Integrating lead forms onto your site can be confusing, but that’s where we can help. Here are some common troubleshooting tips to help you fix a broken form on your website.
No Success or Error Messages
Many website forms use jQuery embed code to validate the form input data and display response messages like the success message that appears when someone submits a form.
Leads Not Posting
An API (Application Program Interface) is a messenger that makes a request and tells a system what to do, which then returns a response. Essentially, APIs allow you to safely open up your product’s data & functionality to other developers and applications. In the case of affiliate marketing, it helps facilitate the flow of leads.
When a publisher needs to integrate with an API, they are sent API documentation instructing them on how to set it up. They will also need to receive an API Key before being authorized to connect with the system. This type of setup is ideal for publishers who deal with opportunities across multiple categories or if they can categorize their traffic, and they have a development team to integrate to the API.
Try using an API testing tool such as ‘insomnia‘ or ‘postman‘ to make sure leads are posting correctly. These tools allow web developers to test API requests when a specific set of data is passed (or not) to our application, and allow them to inspect the API responses to make sure they’re being passed.
Form Input Field Names
Field names can be finicky when passing information, so making sure you’ve got the correct names, and knowing what each of the fields is intended to capture can help you ensure your data passes correctly.

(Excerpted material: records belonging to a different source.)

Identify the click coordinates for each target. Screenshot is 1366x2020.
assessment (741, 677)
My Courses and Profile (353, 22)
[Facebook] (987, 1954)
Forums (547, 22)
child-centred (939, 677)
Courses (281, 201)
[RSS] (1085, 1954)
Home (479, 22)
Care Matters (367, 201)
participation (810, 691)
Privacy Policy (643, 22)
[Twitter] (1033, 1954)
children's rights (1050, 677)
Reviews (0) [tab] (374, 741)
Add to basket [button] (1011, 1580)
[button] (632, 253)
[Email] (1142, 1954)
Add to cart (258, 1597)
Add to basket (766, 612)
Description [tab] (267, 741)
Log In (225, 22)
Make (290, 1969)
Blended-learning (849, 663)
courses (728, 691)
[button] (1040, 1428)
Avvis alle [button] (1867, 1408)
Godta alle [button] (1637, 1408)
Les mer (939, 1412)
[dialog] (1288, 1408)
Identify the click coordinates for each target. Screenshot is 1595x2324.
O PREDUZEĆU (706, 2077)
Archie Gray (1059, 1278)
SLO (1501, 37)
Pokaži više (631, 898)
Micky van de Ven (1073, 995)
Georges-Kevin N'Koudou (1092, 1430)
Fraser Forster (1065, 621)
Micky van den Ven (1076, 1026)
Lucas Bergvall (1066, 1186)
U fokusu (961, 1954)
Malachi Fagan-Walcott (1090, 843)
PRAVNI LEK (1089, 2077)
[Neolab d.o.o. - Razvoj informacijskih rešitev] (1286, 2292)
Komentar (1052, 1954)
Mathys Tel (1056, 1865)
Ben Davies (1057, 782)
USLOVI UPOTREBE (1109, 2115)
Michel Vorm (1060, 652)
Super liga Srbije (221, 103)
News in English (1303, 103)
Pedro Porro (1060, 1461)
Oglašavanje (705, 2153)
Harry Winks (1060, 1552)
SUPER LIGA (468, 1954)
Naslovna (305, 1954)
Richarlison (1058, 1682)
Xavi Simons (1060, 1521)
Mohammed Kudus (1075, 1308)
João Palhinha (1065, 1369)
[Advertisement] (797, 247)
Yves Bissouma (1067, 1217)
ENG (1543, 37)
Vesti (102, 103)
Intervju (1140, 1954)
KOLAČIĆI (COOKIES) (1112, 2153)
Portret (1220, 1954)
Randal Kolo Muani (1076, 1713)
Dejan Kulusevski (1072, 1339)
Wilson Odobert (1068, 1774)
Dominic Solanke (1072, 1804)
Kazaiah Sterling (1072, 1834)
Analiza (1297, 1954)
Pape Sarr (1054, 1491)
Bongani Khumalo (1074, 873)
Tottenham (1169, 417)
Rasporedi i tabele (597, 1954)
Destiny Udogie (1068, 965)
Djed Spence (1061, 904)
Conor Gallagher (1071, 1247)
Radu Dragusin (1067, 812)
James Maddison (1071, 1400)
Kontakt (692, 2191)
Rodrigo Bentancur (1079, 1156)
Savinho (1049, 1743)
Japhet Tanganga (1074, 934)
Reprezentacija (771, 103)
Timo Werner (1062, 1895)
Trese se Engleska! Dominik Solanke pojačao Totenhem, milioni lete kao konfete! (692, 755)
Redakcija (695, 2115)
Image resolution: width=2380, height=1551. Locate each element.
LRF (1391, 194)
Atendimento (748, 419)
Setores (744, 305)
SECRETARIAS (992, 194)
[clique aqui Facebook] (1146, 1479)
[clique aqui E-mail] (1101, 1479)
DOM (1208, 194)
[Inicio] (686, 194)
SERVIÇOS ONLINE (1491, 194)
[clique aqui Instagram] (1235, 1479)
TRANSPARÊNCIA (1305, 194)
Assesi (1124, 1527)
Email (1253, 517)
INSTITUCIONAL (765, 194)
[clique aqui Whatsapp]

If you are coding your own web form, it is important to use the correct ‘input type’, ‘class’, ‘id’, and ‘name’ that match with each required field. For example, a field for “first_name” might look like this:
<label for=”first_name”>First Name</label>
<input type=”text” class=”form-control” id=”first_name” name=”first_name” required=””>
Another helpful tactic is to use integers (whole numbers) where possible. Rather than putting a range on your lead form, use a whole number, since it’s more versatile. For example: Salary = $50,000-69,000. In this example it is hard to translate if another advertiser uses a different range, but if you capture a whole number, it can be translated into any range or just used as a whole number.
Go for it!
In the end, it all comes down to one thing: testing. In a way it’s kind of like putting a puzzle together, you just try plugging in different pieces and see if it works.